The case of Bross Trucking v Commissioner (Tax Ct. Memo LEXIS 109) was not strictly a valuation case but did address the nature of business and personal goodwill. Although the case was decided back in June, I felt that the reference to goodwill and the failure of the Scrooge-like IRS to prevail was sufficiently seasonal to merit reporting it now!
Bross Trucking was owned by Mr. Bross and provided trucking services to a group of companies owned by other members of the Bross family. The trucking company got on the wrong side of some government agencies and the family decided to form a new trucking company owned and managed by Mr. Bross' three sons which wasn't burdened with these regulatory problems. The new company actively tried to distance themselves from Bross Trucking by going so far as to cover up the Bross Trucking logo on the side of trucks bought from the old company.

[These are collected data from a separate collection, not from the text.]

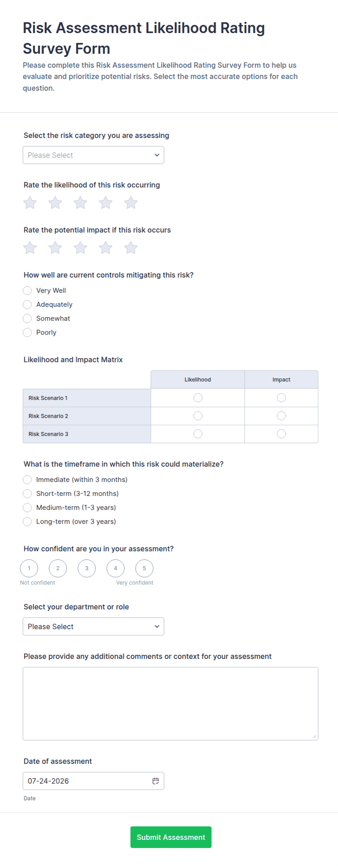Viewport: 338px width, 866px height.
Task: Open the risk category dropdown
Action: 93,155

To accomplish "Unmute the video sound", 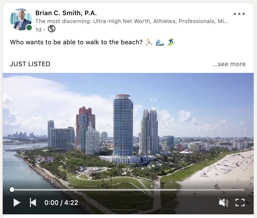I will pyautogui.click(x=224, y=203).
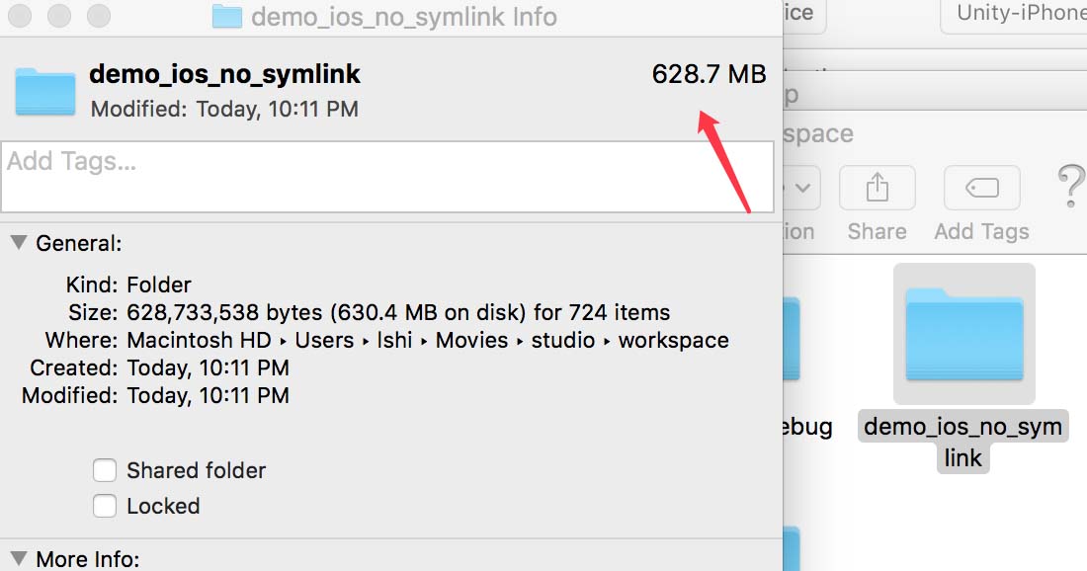Open the chevron dropdown left of Share
The width and height of the screenshot is (1087, 571).
802,188
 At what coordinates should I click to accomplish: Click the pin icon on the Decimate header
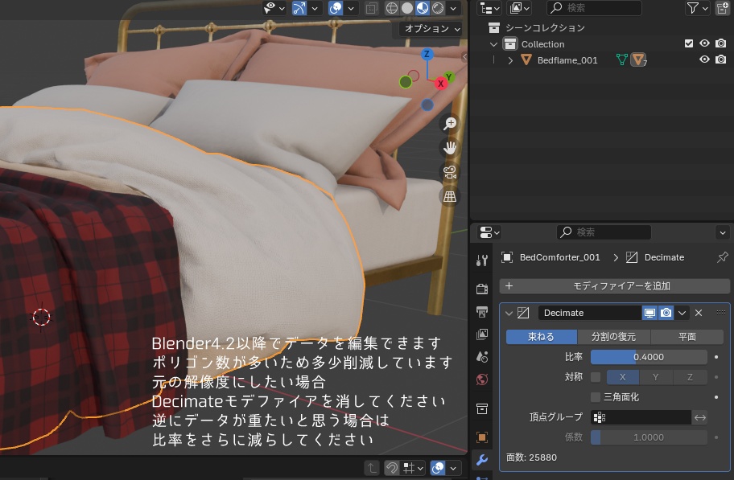pyautogui.click(x=724, y=257)
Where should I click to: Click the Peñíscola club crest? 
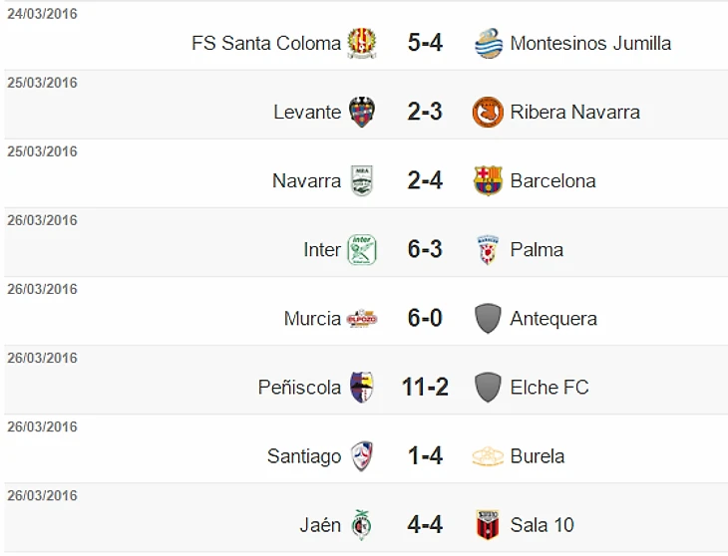[x=361, y=388]
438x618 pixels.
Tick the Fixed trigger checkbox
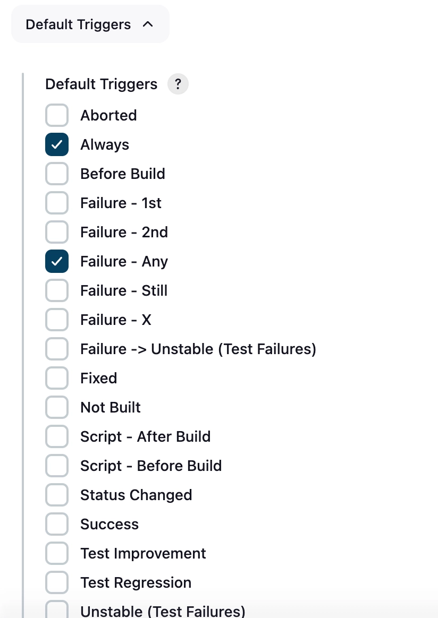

The IRS claimed that Bross Trucking had distributed its goodwill and should have recognized a taxable gain and further claimed that Mr. Bross also owed gift tax as a result of this distribution.
The court found that even if Bross Tucking had once had goodwill, it had lost it due to its regulatory infractions. The fact that the new company was hiding the Bross Trucking name on the trucks showed that the goodwill had no value and possibly would have been detrimental to the new company. The new company did not take over the existing workforce and customers used the new company since it had a clean regulatory record.
As for Mr. Bross' personal goodwill, while he had developed relationships with customers, he had not transferred this to Bross Trucking. He had no employment agreement or a non-compete agreement with Bross Trucking so the company did not have the right to transfer this intangible asset to anyone.
As a result, Bross Trucking had no goodwill to transfer, no gain was realized and no gift tax was payable.
May all your interactions with the IRS in the coming year be as successful!